After everyone had a chance to speak, the Facilitator presented a tool from the SMART Recovery Handbook. We were told that the tool was based on the first of the 4 points in the program.
- Building and Maintaining Motivation
- Coping with Urges
- Managing Thoughts, Feelings, and Behaviors
- Living a Balanced Life
The tool presented was doing a cost benefit analysis of our addiction. I had done CBAs before, but never one for something like that! It was enlightening. It became obvious after completing the CBA that I was giving up long-term benefits for short-term relief. I had suspected that was the case but putting it down in black and white was truly an “Ah hah” moment.

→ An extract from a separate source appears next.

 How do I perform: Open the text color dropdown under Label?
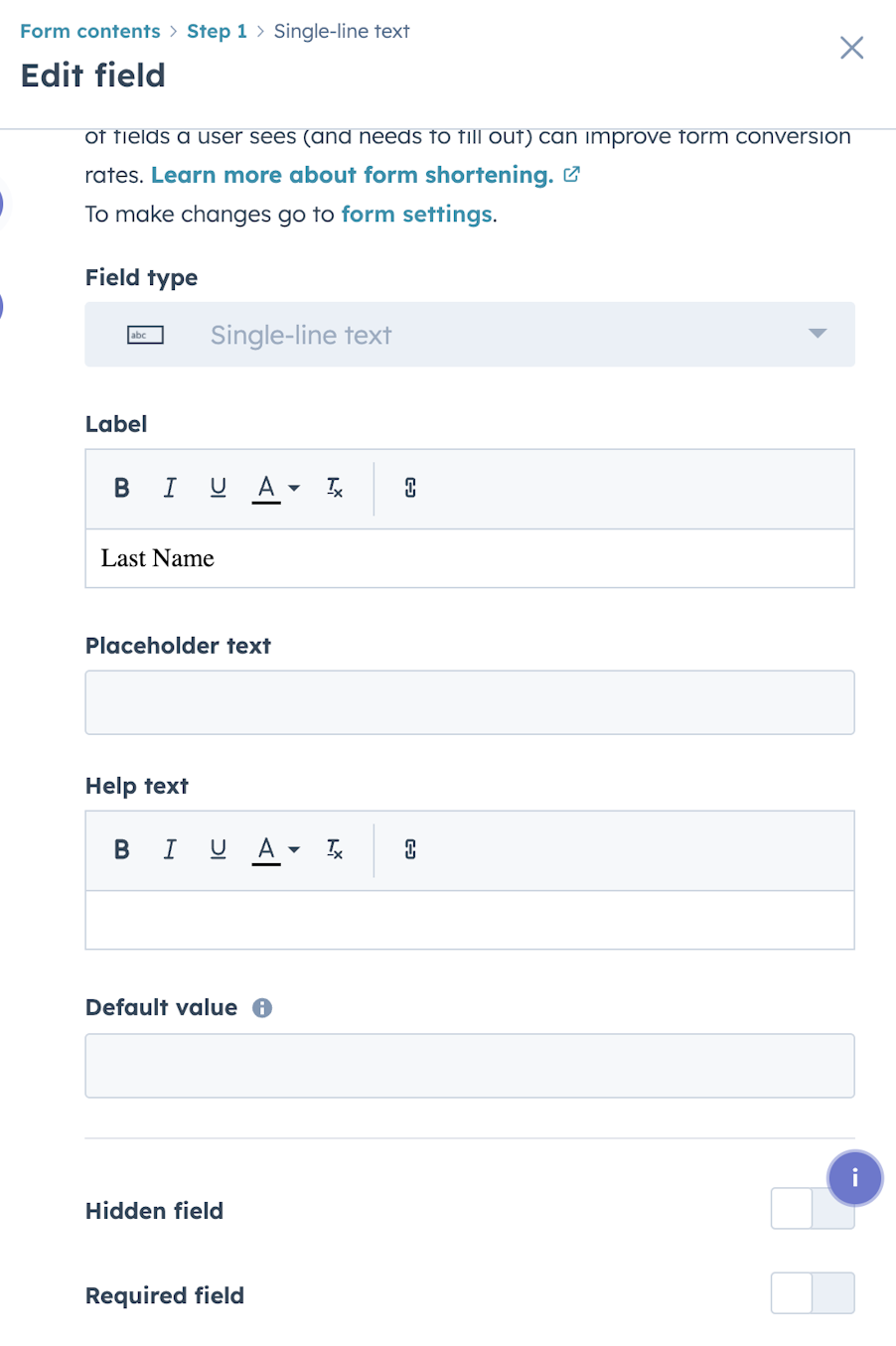pos(295,488)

Once the CBAs had been completed by the group members, the Facilitator asked what everyone thought of the exercise. The group had a discussion about what they had discovered. What I discovered is that I was not alone. My costs were similar to others in the group. From legal issues and the costs associated with that, to the loss of trust from others close to us, we shared a common bond that made me feel comfortable opening up to the group.
After the group conversation, the Facilitator asked the group to do a “Check-out”. The check-out allowed each member to say what was most meaningful to them in the meeting. This again showed me that I was among other people with whom I had a lot in common. I was not the only one to have that “Ah hah” moment.
Since that first meeting I have become a fan of the tools presented. SMART Recovery has given me the chance to see my addictive behaviors in a different way. From coping with urges using the DEADS tool and giving a persona to my urges using the DISARM Method, to learning how to set healthy boundaries with concepts like Enlightened Self-interest, I have learned to successfully live a life beyond my addictive behaviors.
Having found a program that worked so well for me, I decided to take the SMART Recovery Facilitator’s Training Program to start a meeting in my community. Being a volunteer Facilitator is very rewarding, and now I get to be the Facilitator welcoming people to their first SMART Recovery meeting!